* _Job_
Show each row that contains the word "Accessories", copying every such row in full.

* _Records to process_

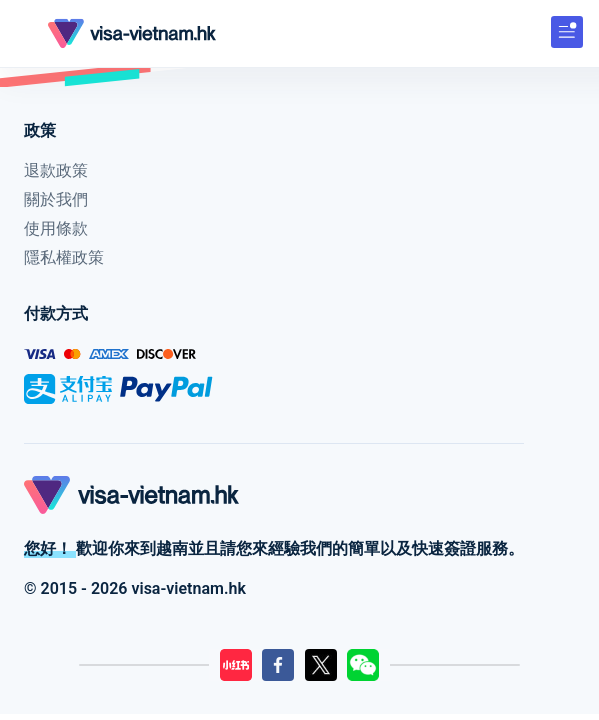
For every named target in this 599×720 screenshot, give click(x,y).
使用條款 (56, 228)
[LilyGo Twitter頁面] (321, 665)
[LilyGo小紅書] (236, 665)
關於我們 (56, 199)
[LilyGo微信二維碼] (363, 665)
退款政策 (56, 170)
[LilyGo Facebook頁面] (278, 665)
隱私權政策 (64, 257)
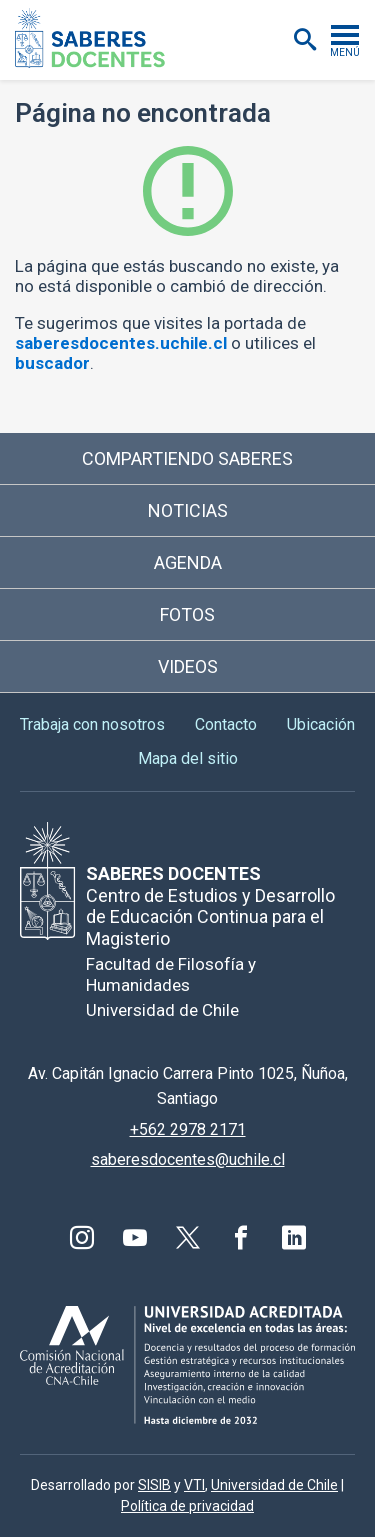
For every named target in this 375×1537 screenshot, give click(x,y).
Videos (188, 666)
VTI (194, 1485)
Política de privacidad (187, 1506)
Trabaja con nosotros (92, 724)
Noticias (188, 510)
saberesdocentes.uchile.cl (121, 343)
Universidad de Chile (274, 1485)
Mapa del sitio (188, 758)
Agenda (188, 562)
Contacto (226, 724)
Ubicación (321, 724)
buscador (52, 363)
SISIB (154, 1485)
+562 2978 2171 (188, 1129)
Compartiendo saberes (187, 458)
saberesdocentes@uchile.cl (188, 1159)
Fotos (187, 614)
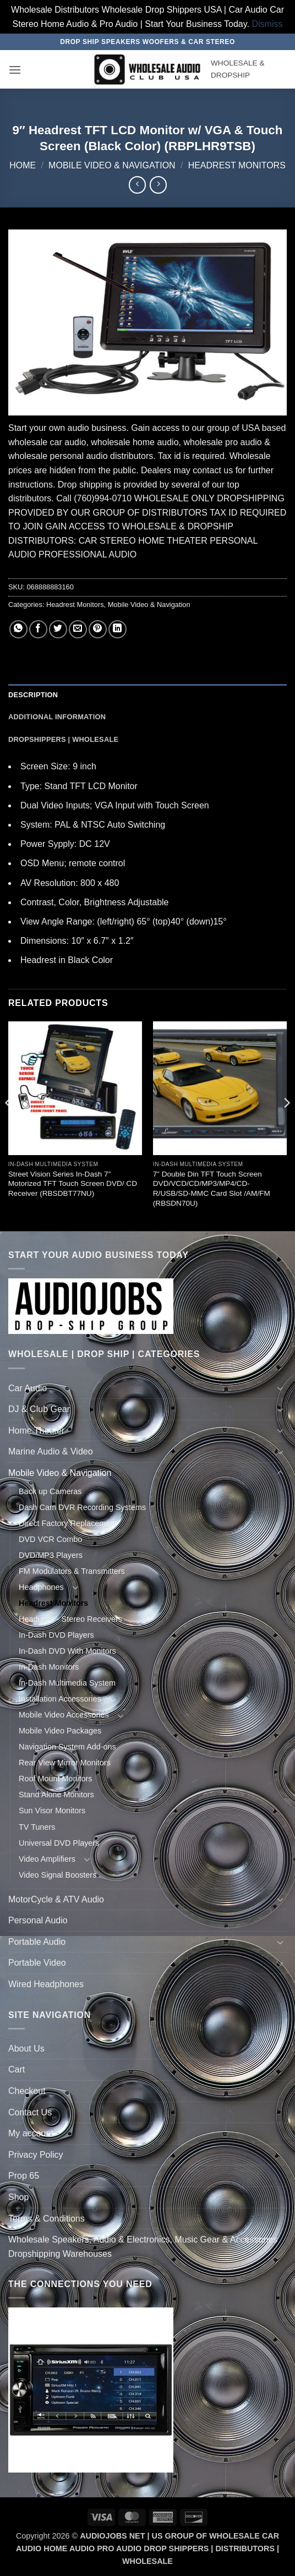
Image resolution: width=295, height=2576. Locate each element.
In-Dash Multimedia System (67, 1682)
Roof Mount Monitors (55, 1778)
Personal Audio (38, 1920)
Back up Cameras (50, 1491)
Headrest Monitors (237, 165)
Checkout (27, 2091)
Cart (16, 2069)
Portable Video (37, 1962)
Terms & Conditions (46, 2218)
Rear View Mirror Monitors (65, 1762)
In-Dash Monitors (49, 1666)
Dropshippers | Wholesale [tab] (63, 739)
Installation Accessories (60, 1698)
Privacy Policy (35, 2154)
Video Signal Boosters (57, 1875)
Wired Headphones (46, 1984)
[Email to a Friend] (78, 629)
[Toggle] (280, 1387)
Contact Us (30, 2112)
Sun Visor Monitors (52, 1810)
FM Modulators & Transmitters (72, 1571)
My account (30, 2133)
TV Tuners (37, 1827)
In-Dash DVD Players (56, 1635)
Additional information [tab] (57, 717)
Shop (18, 2197)
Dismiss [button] (267, 24)
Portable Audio (36, 1941)
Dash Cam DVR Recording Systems (82, 1507)
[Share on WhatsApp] (18, 629)
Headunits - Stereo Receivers (70, 1619)
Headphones (41, 1587)
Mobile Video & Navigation (112, 165)
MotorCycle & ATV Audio (56, 1899)
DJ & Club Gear (39, 1409)
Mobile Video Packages (60, 1730)
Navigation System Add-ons (67, 1746)
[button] (14, 69)
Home (22, 165)
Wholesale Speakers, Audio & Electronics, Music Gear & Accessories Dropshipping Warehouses (142, 2246)
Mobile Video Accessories (64, 1714)
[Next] (286, 1125)
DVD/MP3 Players (51, 1555)
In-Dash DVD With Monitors (67, 1651)
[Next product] (137, 184)
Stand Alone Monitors (56, 1794)
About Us (26, 2048)
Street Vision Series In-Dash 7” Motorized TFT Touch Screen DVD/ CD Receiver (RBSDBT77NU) (72, 1183)
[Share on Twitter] (58, 629)
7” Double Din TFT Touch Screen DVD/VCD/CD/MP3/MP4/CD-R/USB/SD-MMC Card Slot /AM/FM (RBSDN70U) (211, 1188)
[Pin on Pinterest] (98, 629)
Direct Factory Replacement (68, 1523)
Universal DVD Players (59, 1843)
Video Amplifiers (47, 1859)
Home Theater (36, 1430)
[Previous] (8, 1125)
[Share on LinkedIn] (117, 629)
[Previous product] (158, 184)
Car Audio (27, 1388)
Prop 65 (23, 2175)
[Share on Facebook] (38, 629)
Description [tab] (33, 695)
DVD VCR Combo (50, 1539)
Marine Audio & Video (50, 1451)
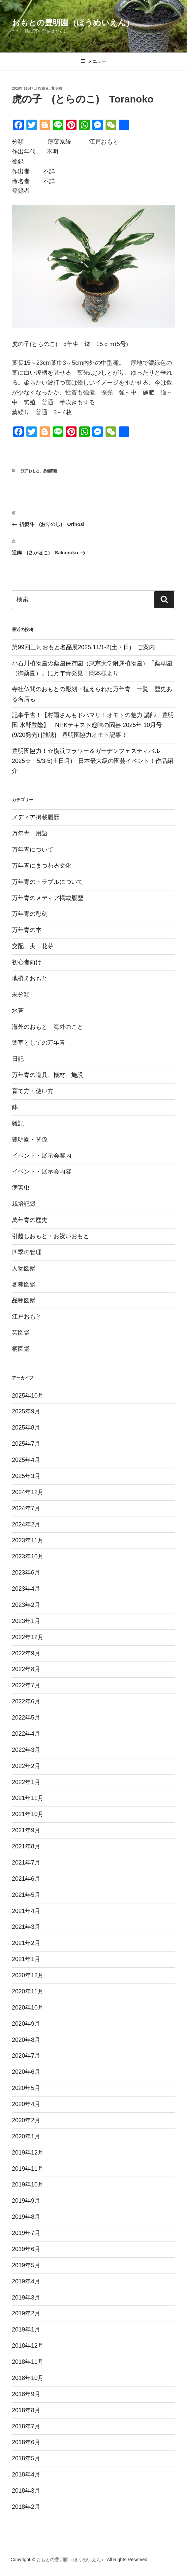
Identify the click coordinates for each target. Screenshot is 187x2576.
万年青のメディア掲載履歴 (47, 898)
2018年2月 (26, 2507)
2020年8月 (26, 2040)
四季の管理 (27, 1252)
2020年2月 (26, 2120)
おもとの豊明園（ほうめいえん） (73, 22)
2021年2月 (26, 1943)
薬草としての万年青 (38, 1042)
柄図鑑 (21, 1349)
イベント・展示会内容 (41, 1171)
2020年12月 (28, 1975)
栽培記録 (24, 1204)
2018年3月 (26, 2490)
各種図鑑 (24, 1284)
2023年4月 (26, 1588)
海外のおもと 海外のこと (47, 1027)
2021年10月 (28, 1814)
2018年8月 (26, 2410)
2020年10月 (28, 2007)
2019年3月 (26, 2297)
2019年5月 (26, 2265)
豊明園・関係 (29, 1139)
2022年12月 (28, 1637)
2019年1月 (26, 2329)
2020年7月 (26, 2055)
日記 (18, 1059)
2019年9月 (26, 2200)
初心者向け (27, 962)
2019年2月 (26, 2313)
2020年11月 (28, 1991)
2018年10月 (28, 2378)
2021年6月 (26, 1878)
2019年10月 (28, 2184)
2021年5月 (26, 1895)
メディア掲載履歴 (35, 817)
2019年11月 (28, 2168)
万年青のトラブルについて (47, 882)
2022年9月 (26, 1653)
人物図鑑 (24, 1268)
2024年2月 (26, 1524)
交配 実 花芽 (32, 946)
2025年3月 (26, 1476)
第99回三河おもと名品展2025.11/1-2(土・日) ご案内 (86, 647)
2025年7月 (26, 1443)
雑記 (18, 1123)
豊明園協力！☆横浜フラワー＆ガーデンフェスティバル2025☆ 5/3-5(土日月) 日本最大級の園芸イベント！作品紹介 (92, 761)
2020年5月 (26, 2088)
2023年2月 (26, 1605)
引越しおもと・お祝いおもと (50, 1236)
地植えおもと (29, 978)
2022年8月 (26, 1669)
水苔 (18, 1010)
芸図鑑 (21, 1332)
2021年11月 (28, 1798)
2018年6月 (26, 2442)
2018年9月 (26, 2394)
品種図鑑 (50, 471)
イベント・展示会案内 (41, 1155)
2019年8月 (26, 2217)
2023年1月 (26, 1621)
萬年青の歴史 (29, 1220)
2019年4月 (26, 2281)
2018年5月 (26, 2458)
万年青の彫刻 (29, 914)
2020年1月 (26, 2136)
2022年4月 (26, 1733)
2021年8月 (26, 1846)
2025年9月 (26, 1411)
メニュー (93, 61)
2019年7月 (26, 2233)
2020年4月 (26, 2104)
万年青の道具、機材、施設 (47, 1075)
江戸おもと (30, 471)
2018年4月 (26, 2474)
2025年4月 (26, 1460)
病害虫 (21, 1187)
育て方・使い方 (32, 1091)
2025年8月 (26, 1427)
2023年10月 (28, 1556)
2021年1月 (26, 1959)
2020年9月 (26, 2023)
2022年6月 (26, 1701)
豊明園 (56, 88)
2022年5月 (26, 1717)
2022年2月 (26, 1766)
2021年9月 (26, 1830)
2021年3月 (26, 1927)
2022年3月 (26, 1750)
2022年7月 (26, 1685)
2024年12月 (28, 1492)
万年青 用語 (29, 833)
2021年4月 (26, 1911)
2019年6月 (26, 2249)
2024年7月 (26, 1508)
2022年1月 (26, 1782)
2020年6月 (26, 2072)
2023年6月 (26, 1572)
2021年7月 (26, 1862)
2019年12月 (28, 2152)
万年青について (32, 849)
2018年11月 (28, 2362)
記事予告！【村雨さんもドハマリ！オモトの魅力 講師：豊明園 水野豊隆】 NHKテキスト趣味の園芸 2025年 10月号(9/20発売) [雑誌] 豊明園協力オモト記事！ (93, 725)
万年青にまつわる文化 (41, 865)
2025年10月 (28, 1395)
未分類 (21, 994)
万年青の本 (27, 930)
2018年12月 (28, 2345)
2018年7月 (26, 2426)
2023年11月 (28, 1540)
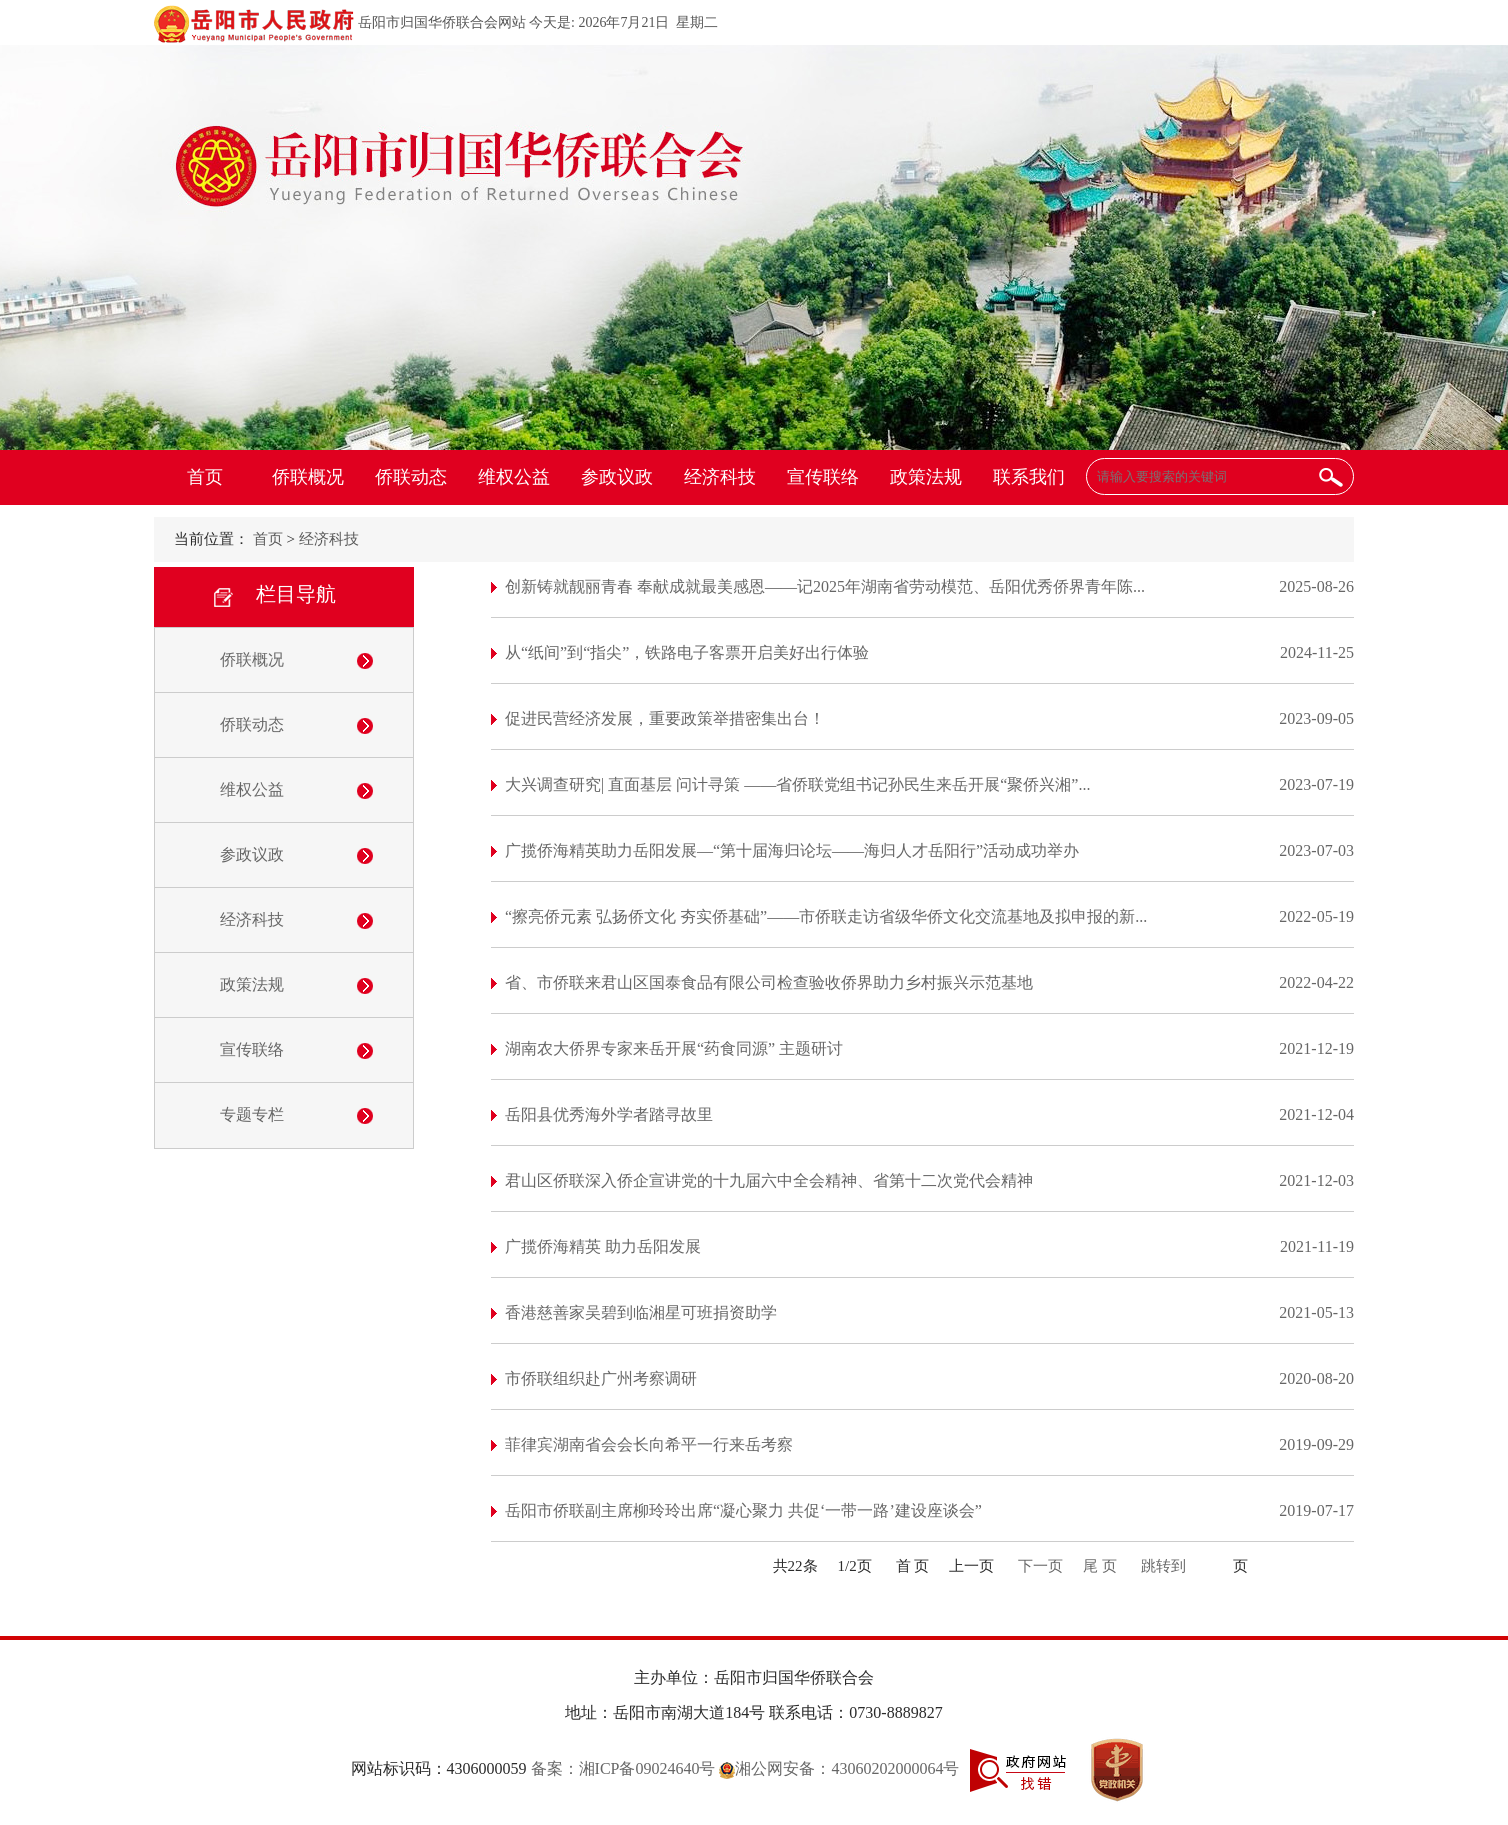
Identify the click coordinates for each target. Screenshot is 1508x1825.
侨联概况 (308, 477)
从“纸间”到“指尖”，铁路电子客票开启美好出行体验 (687, 652)
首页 (205, 477)
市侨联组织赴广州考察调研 (601, 1378)
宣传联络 (823, 477)
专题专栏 (252, 1114)
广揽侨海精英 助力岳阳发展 (603, 1246)
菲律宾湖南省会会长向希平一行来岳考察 (649, 1444)
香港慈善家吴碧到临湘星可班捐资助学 (641, 1312)
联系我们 (1029, 477)
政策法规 (926, 477)
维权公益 (514, 477)
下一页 (1040, 1566)
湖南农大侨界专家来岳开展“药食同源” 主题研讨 (674, 1048)
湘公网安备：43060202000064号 (839, 1768)
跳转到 (1163, 1566)
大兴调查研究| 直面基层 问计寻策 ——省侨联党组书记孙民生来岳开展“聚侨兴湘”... (797, 784)
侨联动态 (411, 477)
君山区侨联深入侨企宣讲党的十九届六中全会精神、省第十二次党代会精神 (769, 1180)
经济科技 (720, 477)
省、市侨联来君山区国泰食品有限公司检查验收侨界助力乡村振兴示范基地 (769, 982)
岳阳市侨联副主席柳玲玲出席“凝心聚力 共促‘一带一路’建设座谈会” (743, 1510)
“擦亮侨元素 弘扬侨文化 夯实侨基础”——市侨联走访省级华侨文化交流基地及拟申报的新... (826, 916)
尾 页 (1100, 1566)
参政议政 (617, 477)
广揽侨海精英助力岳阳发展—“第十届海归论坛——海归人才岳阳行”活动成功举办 (792, 850)
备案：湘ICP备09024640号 (623, 1768)
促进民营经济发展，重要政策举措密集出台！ (665, 718)
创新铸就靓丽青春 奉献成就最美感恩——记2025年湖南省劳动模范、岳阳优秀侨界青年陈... (825, 586)
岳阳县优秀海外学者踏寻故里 (609, 1114)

* _Response to this exercise_
Installation Accessories (60, 1698)
Wholesale Speakers, Audio & Electronics, Music Gear & Accessories Dropshipping Warehouses (142, 2246)
Mobile Video Accessories (64, 1714)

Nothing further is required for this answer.